Newswise — Although industry surveys indicate that employers anticipate strong growth in consumer-driven healthcare plans (CDHC), low selection rates remain a significant stumbling block among employees offered such plans as one option among many, according to a report released today by The Conference Board, the international business research organization.

One of the principal reasons that consumers shy away from such plans is the lack of a coherent message about participating in them.

"If employees find the information they're offered about CDHC plans too confusing, the programs will fail," says Jon Gabel, author of The Conference Board report and senior fellow at the National Opinion Research Center. "Employees are unlikely to switch to plans that they don't understand."

To communicate effectively with employees, employers and health plans must present information in a format that minimizes the amount of cognitive analysis required by employees. Early and repeated face-to-face meetings have proven particularly effective in increasing enrollment in CDHC plans. Improving the quality of information available to employees will require pooling medical claims data from a number of health plans. Quality measures also need to be standardized and developed jointly with providers, health plans and employers.

A consumer-driven healthcare plan is a high-deductible health plan combined with a tax-advantaged spending account. Of the latter, there are currently two types of plans that meet this definition—health savings accounts (HSAs) and health reimbursement accounts (HRAs)—and the basic difference between them is their relative portability. HRAs, which are based on regulatory decisions made by the U.S. Treasury in 2001 and 2002, are owned and funded by employers. On the other hand, HSAs, which were created by the Medicare Prescription Drug Improvement and Modernization Act of 2003, are employee-owned and fully-portable spending accounts. Employer contributions to HSAs are optional.

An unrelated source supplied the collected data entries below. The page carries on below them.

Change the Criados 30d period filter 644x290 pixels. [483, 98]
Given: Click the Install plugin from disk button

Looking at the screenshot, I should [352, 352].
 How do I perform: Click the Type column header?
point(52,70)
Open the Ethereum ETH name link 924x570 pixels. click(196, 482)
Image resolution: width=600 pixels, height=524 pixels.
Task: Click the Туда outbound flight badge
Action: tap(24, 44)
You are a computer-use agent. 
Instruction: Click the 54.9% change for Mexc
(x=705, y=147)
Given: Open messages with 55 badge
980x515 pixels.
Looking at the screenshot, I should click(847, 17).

In 2005, about 2.4 million U.S. (nonfederal) workers, or 3.5 percent of employees with job-based insurance, were enrolled in a consumer-driven healthcare plan. A typical CDHC plan in 2005 had a deductible of approximately $1,900 and an employer contribution of $792 in HRA plans and $553 in HSA plans. Preventive benefits are often carved out or excluded from these plans. In a 2006 study by the Kaiser Family Foundation, 74 percent of workers in HRA plans and 82 percent of workers enrolled in HSAs had these benefits carved out. An examination of the use of healthcare by CDHC participants prior to their enrollment in a consumer-directed plan indicates that they tend to have a lower rate of use than other employees. They are also more highly educated, more highly paid, and more likely to be males.

In the five case studies included in the report, three of the CDHC plans experienced lower increases in medical claims expenses during the first year of operation. In the second or third year, often as a result of several catastrophic illnesses in the employee population, two of these companies experienced increases in claims expenses that were similar to or higher than those in traditional plans.

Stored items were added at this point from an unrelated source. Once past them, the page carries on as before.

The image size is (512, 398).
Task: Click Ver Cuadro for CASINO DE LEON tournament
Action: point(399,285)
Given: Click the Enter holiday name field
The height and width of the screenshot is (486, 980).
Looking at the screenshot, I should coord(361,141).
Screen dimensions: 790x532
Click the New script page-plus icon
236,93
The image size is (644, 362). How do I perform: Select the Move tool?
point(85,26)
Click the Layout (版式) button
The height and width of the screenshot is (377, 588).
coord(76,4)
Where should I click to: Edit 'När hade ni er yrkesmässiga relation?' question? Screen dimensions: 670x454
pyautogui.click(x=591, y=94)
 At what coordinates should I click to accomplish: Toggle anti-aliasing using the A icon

"There is little evidence, and much of what does exist is contradictory, as to whether CDHC makes employees better consumers," says Gabel. "To date, there have been no studies of medical records or claims audits to determine if the percentage of medically appropriate care improves under CDHC or if employees are more likely to select high-quality, low-cost providers."

Although most CDHC plan websites that now exist are improvements over prior information delivery systems, many others are still being developed or lack basic information on quality and cost of care for individual physicians.